In Summer 2018, the process got underway. The procedure to extract the cells was fairly straightforward. After that, Larson had three days of chemotherapy to prepare her body for the new, supercharged cells.

Then in September, Larson was admitted to the hospital to have the cells reinjected. For all the build-up, Larson says the actual procedure was rather anticlimactic. The following week in the hospital, required for CAR T-cell patients so doctors can monitor for side effects, was also fairly anticlimactic, right up until the night before her release. It was then she spiked a fever of 101, followed by horrible headaches. She was kept in the hospital for an additional week.

It was during that time in the hospital, however, that Larson began to notice a change. Prior to having the treatment, she could feel a large lump – the tumor – when touching her throat. That quickly began to change.

“You could feel it actually shrinking every day while I was there,” Larson said. “It was pretty incredible.”

An initial scan about a month after the treatment showed good results. Only a tiny spot was visible on the scan, likely some inflammation from the process.

Her next scan at three months officially showed a remission, though again, Larson had fear of using that word at that point. Regardless, Kenkre says that clear scan was a very good sign.

“We know that for patients who are in a remission at three months after CAR T therapy, there’s a very good chance that they will go on to not relapse,” she said.
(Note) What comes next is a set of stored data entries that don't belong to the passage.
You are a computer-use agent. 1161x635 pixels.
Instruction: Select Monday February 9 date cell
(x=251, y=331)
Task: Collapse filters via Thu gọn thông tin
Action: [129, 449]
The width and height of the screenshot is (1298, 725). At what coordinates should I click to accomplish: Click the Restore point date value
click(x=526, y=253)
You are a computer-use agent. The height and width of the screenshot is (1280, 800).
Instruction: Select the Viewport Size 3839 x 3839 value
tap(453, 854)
Fast forward a year, and things are still looking good. Larson remains in remission and is now happily back to work, teaching music to students in the Pardeeville School District. After not having been able to teach full-time in over two years, she’s still getting back into the swing of things.
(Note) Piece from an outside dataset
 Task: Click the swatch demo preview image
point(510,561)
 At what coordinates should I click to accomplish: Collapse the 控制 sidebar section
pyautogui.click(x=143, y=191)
“It’s definitely wearing on me, because I’m not in the routine of teaching all day, but you know, it’s getting a little easier,” she said.

She’s also thrilled to once again be able to devote all her attention to her now 4-year-old daughter, who couldn’t possibly understand why her mom was often too tired to play with her during her cancer treatment.

Larson credits the support of her family and friends for getting her through some of the hardest years of her life.

As for Kenkre, she’s happy to see the real-life impact of a new and promising treatment, and the positive outcome it had for her patient.

“Not only is it wonderful that she’s hopefully cured, I’d like to think her quality of life is actually fairly good for all she had to go through, which speaks to the fact that this therapy can be hard in the short term, but patients can go on to make a good recovery,” Kenkre said.

When CAR T-cell therapy comes up in conversation now, some people have questions for Larson, while others comment that they’ve heard good things about the treatment.

“And I’m like, 'Well, I’m living proof of it so far,' ” she said. “It’s helped me, so I’m sure it could help a lot of other people.”